Task description: Write the entries out again in full and unchanged, dropping every image.

-*-

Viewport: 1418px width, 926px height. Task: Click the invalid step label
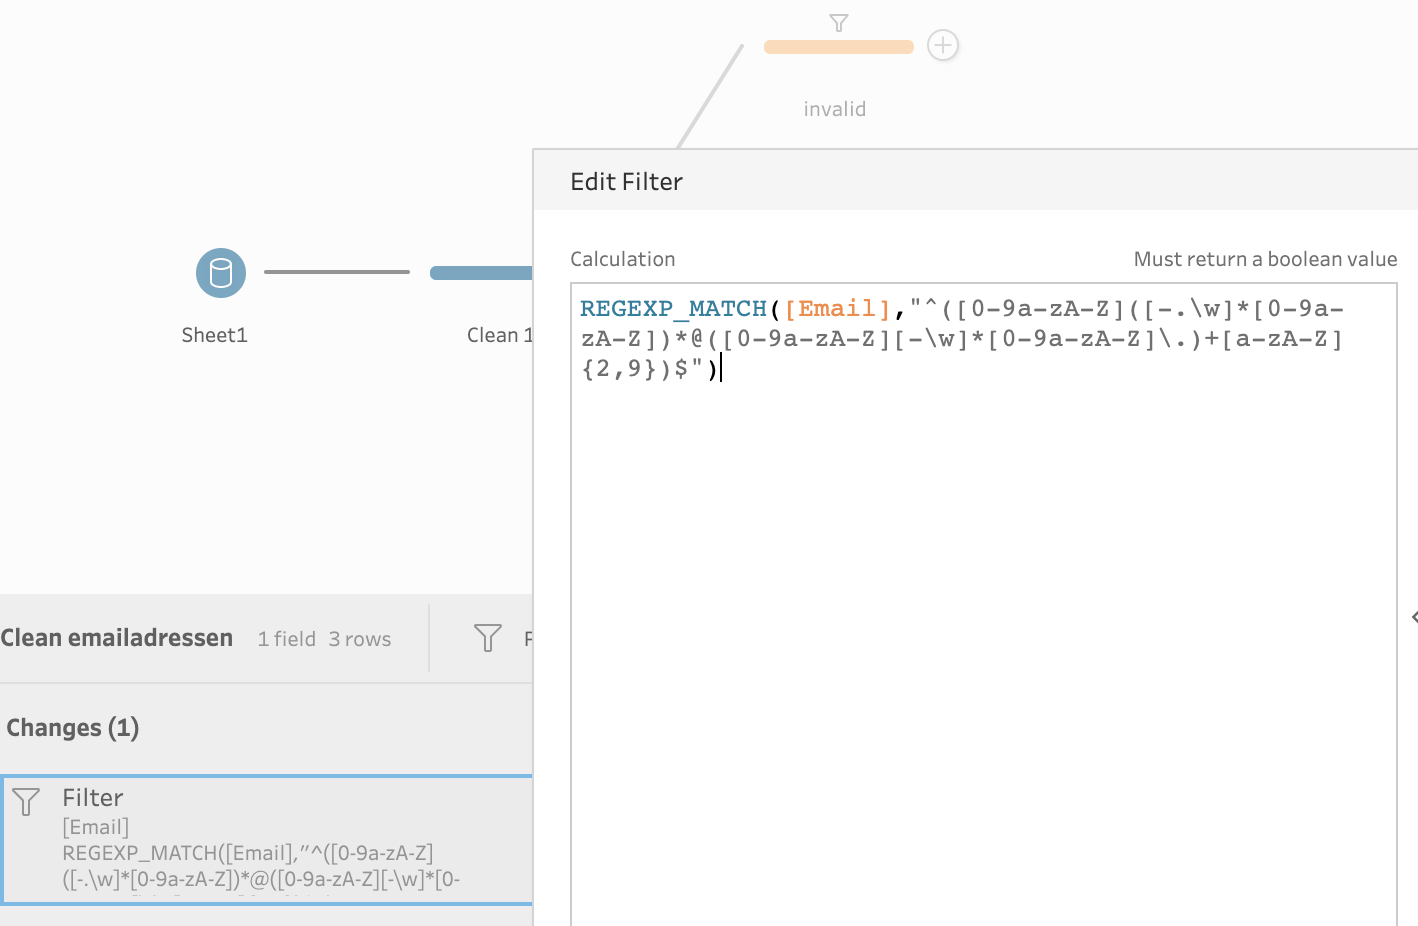click(x=834, y=109)
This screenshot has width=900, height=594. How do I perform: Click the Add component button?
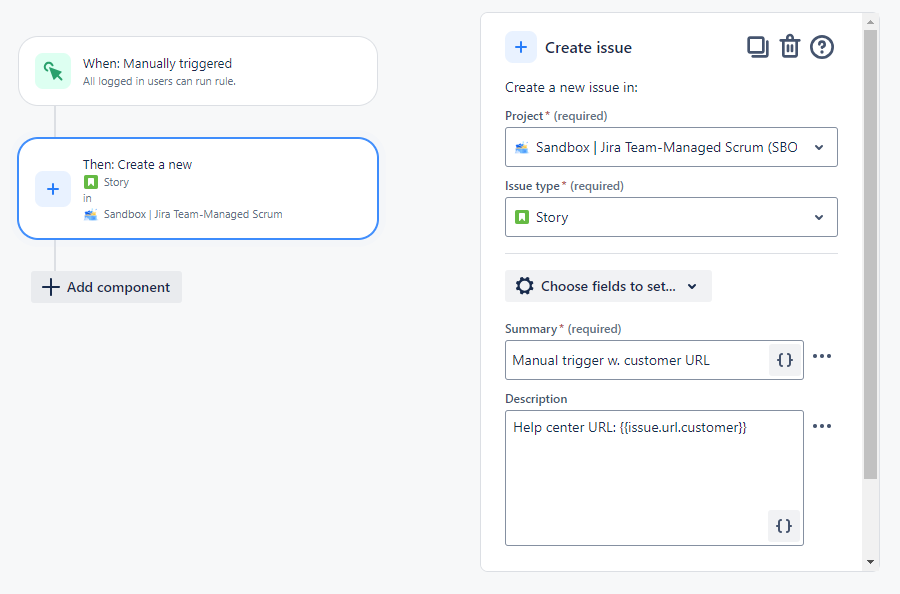tap(106, 287)
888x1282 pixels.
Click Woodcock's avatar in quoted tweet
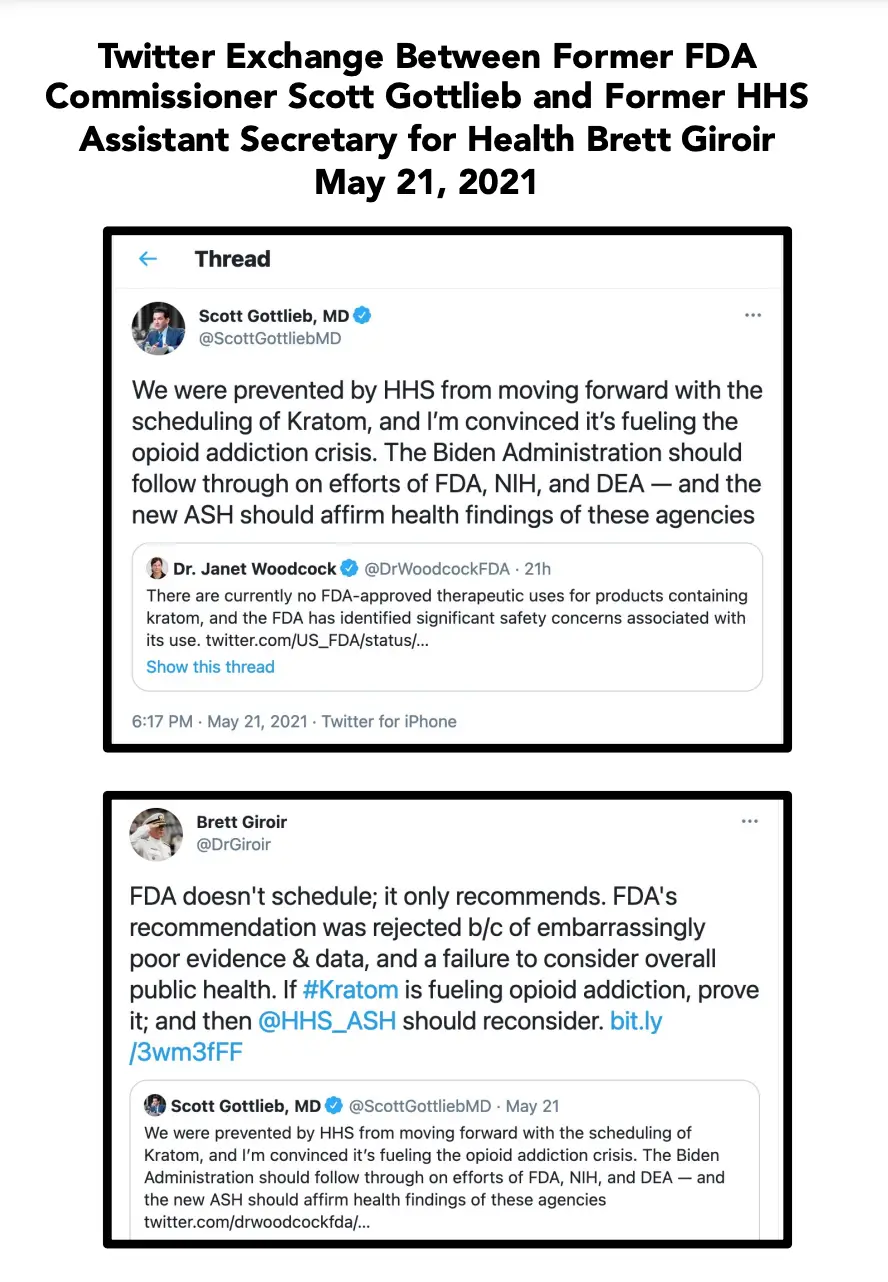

-*-

Answer to this exercise:
Viewport: 1418px width, 926px height. Task: Click the invalid step label
click(x=834, y=109)
This screenshot has width=900, height=594. How do I perform: Click the Add component button?
tap(106, 287)
888x1282 pixels.
Click Woodcock's avatar in quoted tweet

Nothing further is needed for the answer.